__Task requirements__. Locate all lines in the data below that hold "dropdown" and show them.

__Material for this task__.
#####
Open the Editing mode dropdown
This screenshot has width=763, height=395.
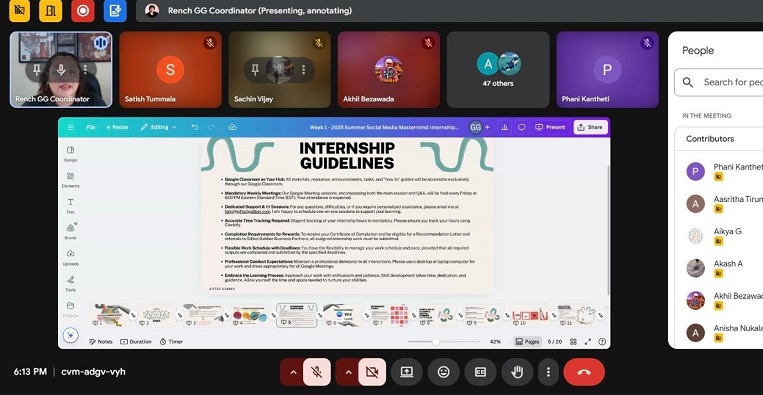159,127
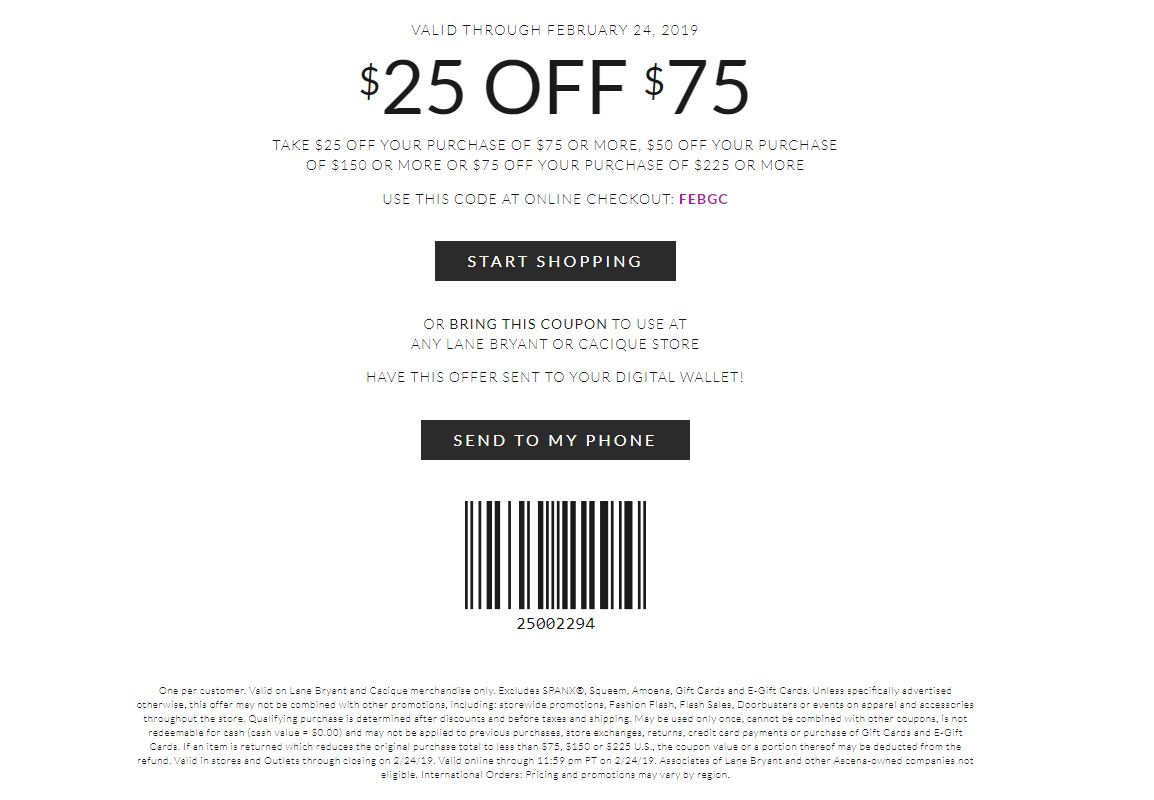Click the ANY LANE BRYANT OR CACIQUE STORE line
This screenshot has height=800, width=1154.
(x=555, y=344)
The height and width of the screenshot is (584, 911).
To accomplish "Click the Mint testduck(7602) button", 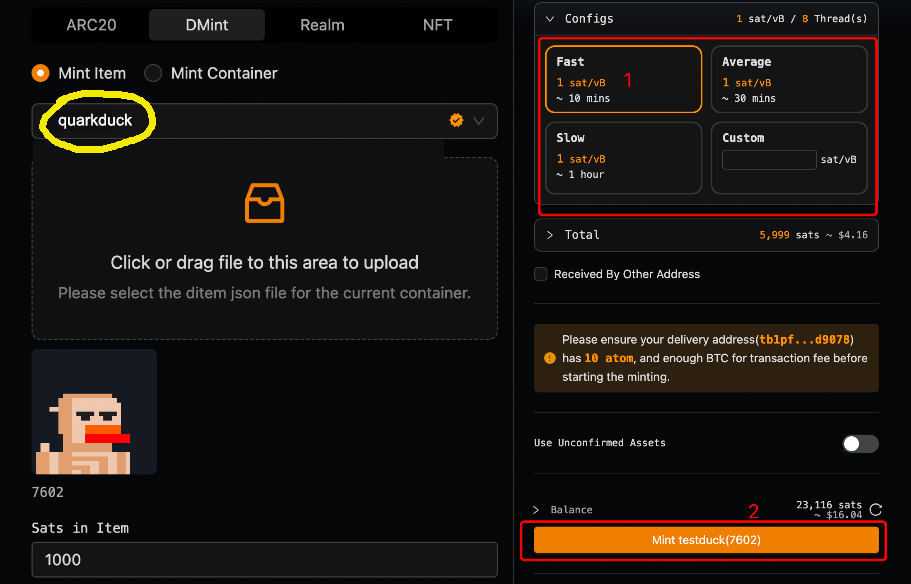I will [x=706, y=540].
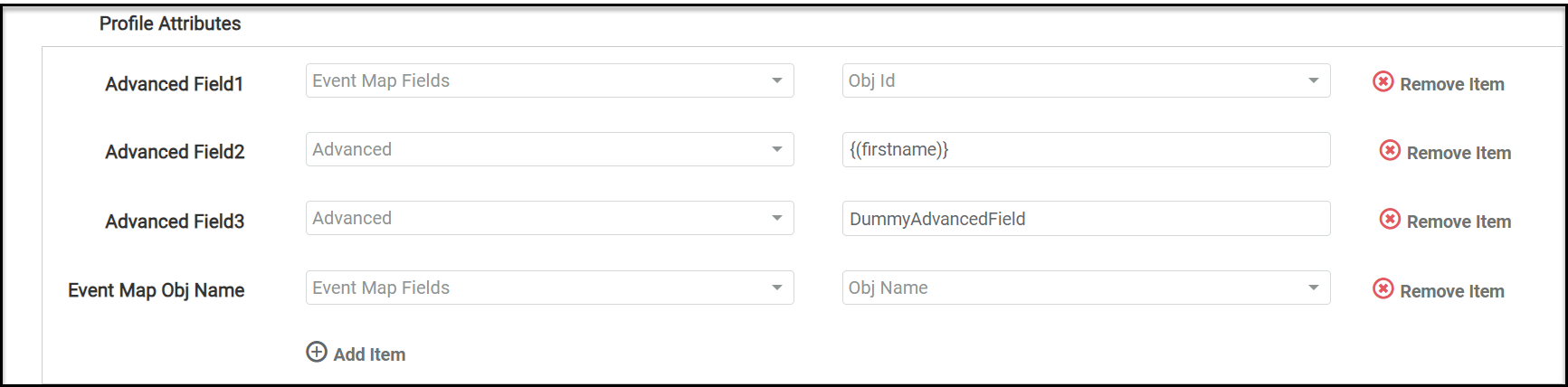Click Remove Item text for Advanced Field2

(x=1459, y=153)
#####
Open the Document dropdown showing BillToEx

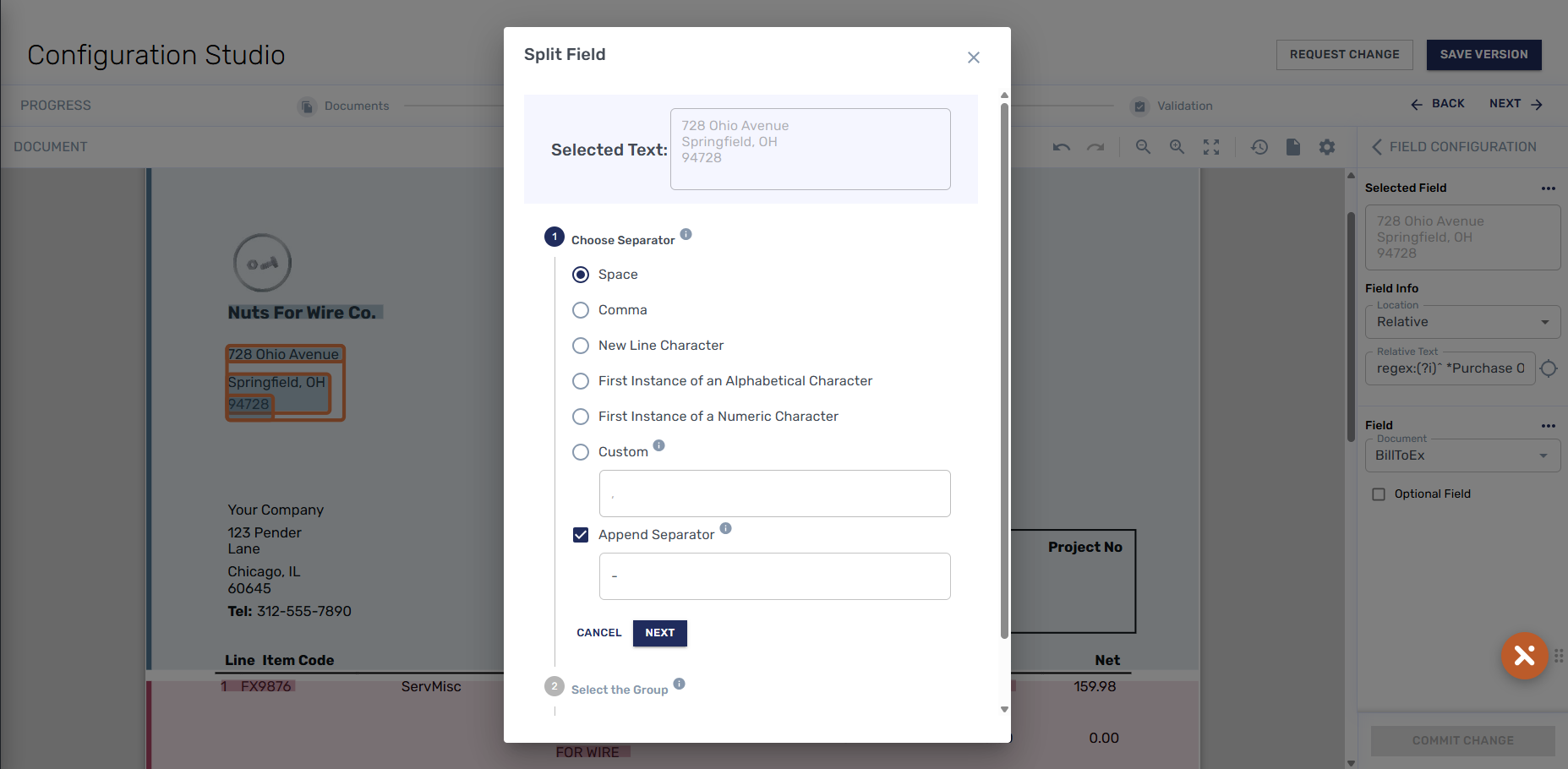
#####
__Result for this task__.
Open the Editing mode dropdown
Open the Document dropdown showing BillToEx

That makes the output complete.